My fury deflated, and I sniffed. “Okay,” I squeaked. My eyes sprung a leak, and tears started to flow. The mysterious Adonis took my hand and walked me out of the store. I walked with him as if I had been hypnotized. “But my basket,” I said, gazing backward. The basket was full of junk food and seemed to call out to me, asking me not to leave it abandoned in the freezer section.

“You don’t want all of that poison, do you?” he asked.

I was pretty sure I did. “No?”

“Good girl.”

We walked outside and around the corner. I wondered if he was abducting me, and I felt perfectly fine about it. “They didn’t have Rocky Road,” I explained.

“You’re a hot mess.”

“You think I’m hot?”

He didn’t answer. We walked a half of a block more to Denny’s and went inside. The seating hostess got one look at my escort, and she seemed to get something in her eyes because she was batting them so fast that I thought she was going to take off.

“Look at you,” she squealed and pointed at him. She giggled and shifted on her feet.

“A booth for two,” he said, his voice still velvet. I didn’t blame the hostess for slobbering over him. “Booth?” he repeated when the woman seemed to forget what she was doing.

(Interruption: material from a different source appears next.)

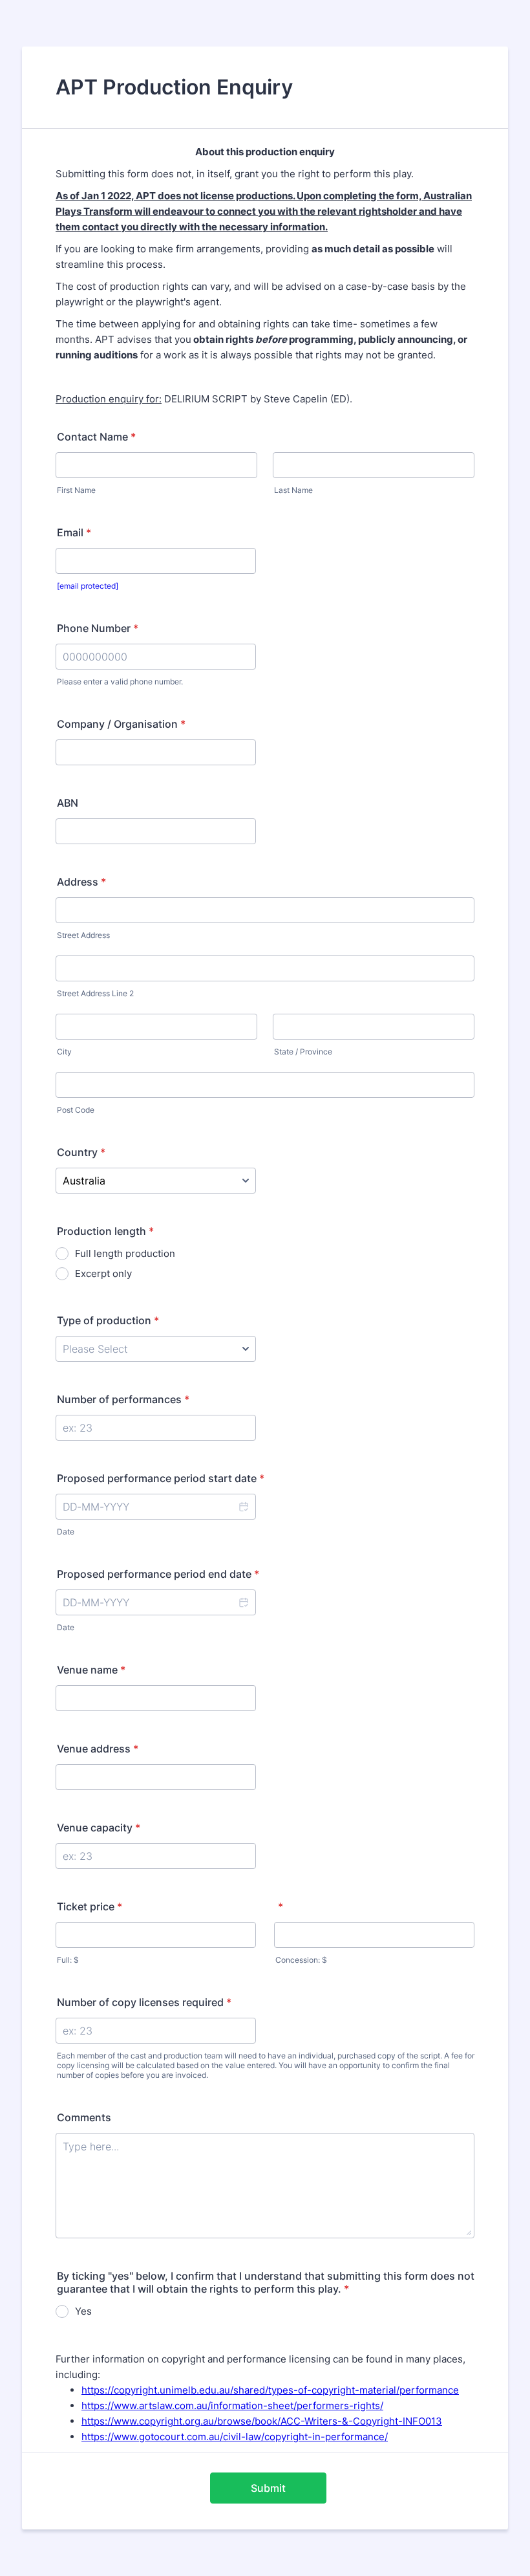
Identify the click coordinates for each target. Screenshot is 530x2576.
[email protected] (87, 586)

Finally, she took us to our table, and we sat down. “What are we doing here?” I asked, but I hoped he had brought me there for Rocky Road ice cream. He took the menu from me.

“You’re calming down, and I’m ordering for you.”

“You are?”

“She’ll have the egg white omelet and a glass of water,” he told the waitress.

Blech. “I will?” I asked. “I like the Grand Slam. Double hash browns.”

He leaned forward. He had long black eyelashes that I would have killed to have, myself. Without mascara, my eyes looked like hollow holes in my head. “How long are you going to continue poisoning your body?”